Le Manuscrit préliminaire dit avec plus de passion et d’intimité :
« Enfin, j’ai appris qu’un homme connu pour sa piété allait prêcher le
sabbat suivant dans l’église presbytérienne. J’y suis allée en m’attendant
à obtenir la seule chose qui pouvait satisfaire mon âme, le pain de la vie
éternelle. Lorsque l’ecclésiastique a commencé, j’ai fixé mon esprit avec
attention, retenant mon souffle, sur l’esprit et la matière du discours,
mais tout était vide, vanité, vexation de l’esprit et tombait sur mon cœur
comme le souffle glacé prématuré sur l’épi naissant mûrissant sous le
soleil d’été. Il ne comblait pas le vide douloureux intérieur ni ne
satisfaisait la soif insatiable de mon âme. J’étais dans un désespoir
quasi total, et c’est l’esprit attristé et troublé que je suis rentrée
chez moi, me disant dans mon cœur : la religion que je cherche n’est pas
sur terre. »
L’édition de 1853 ignore parfois l’émotion comme si c’était embarrassant,
excluant de précieux détails sur les sentiments de la famille Smith face à
ses problèmes. Dans le Manuscrit préliminaire, Lucy décrit l’épuisement et
l’anxiété de son mari quand les médecins arrivent pour opérer le petit
Joseph, après que l’enfant a souffert des semaines d’angoisse à cause
d’une douleur à la jambe. Ce paragraphe est entièrement supprimé dans
l’édition de 1853 :
« Mon mari, qui était constamment avec l’enfant, sembla contempler un
instant mon visage ; puis, tournant les yeux vers son fils, tout d’un coup
toute sa souffrance ainsi que mon anxiété intense lui envahirent l’esprit.

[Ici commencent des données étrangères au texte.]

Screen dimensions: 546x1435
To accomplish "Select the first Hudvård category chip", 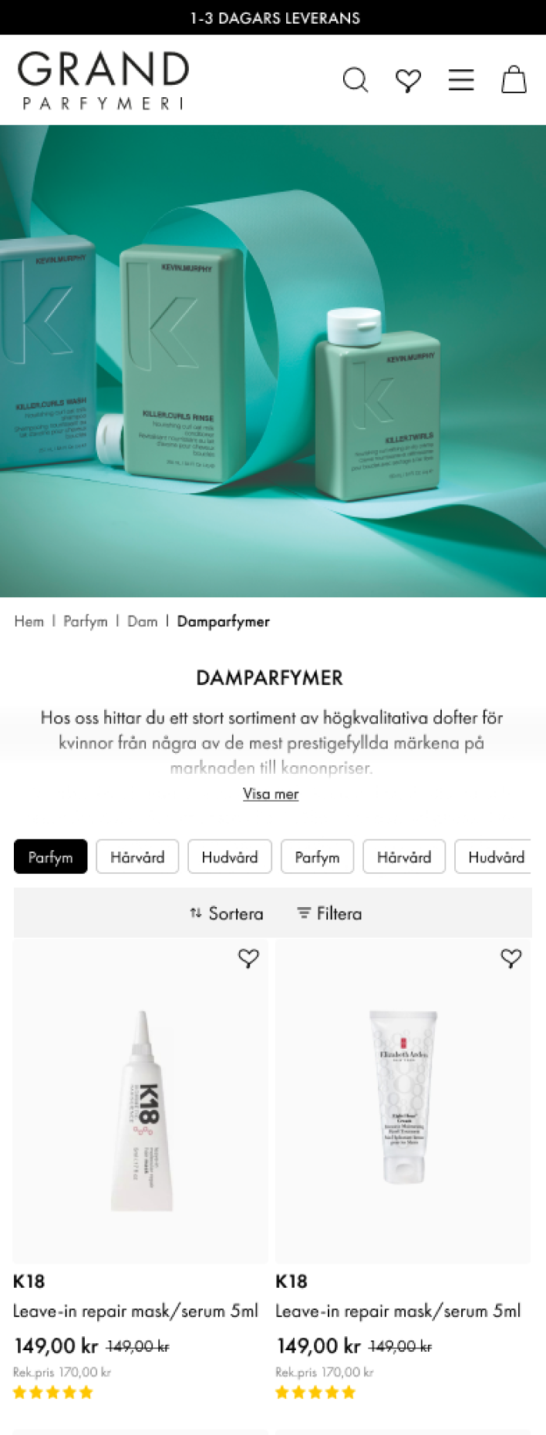I will tap(230, 857).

Il fondit dans un flot de larmes et sanglota comme un enfant. »
Ce qui manque
aussi dans l’édition de 1853 est l’expression de l’affection de Joseph
Smith, père, envers ses enfants quand ils se retrouvent à Palmyra après
une séparation de plusieurs mois. L’édition de 1853 parle de l’arrivée de
Lucy et de ses enfants à Palmyra avec une petite partie de leurs effets et
à peine deux cents en argent liquide.
« Quand j’ai retrouvé mon mari à Palmyra, nous étions dans une grande
gêne, non pas par indolence, mais à cause du grand nombre de revers de
fortune qui avaient assez singulièrement marqué notre vie. »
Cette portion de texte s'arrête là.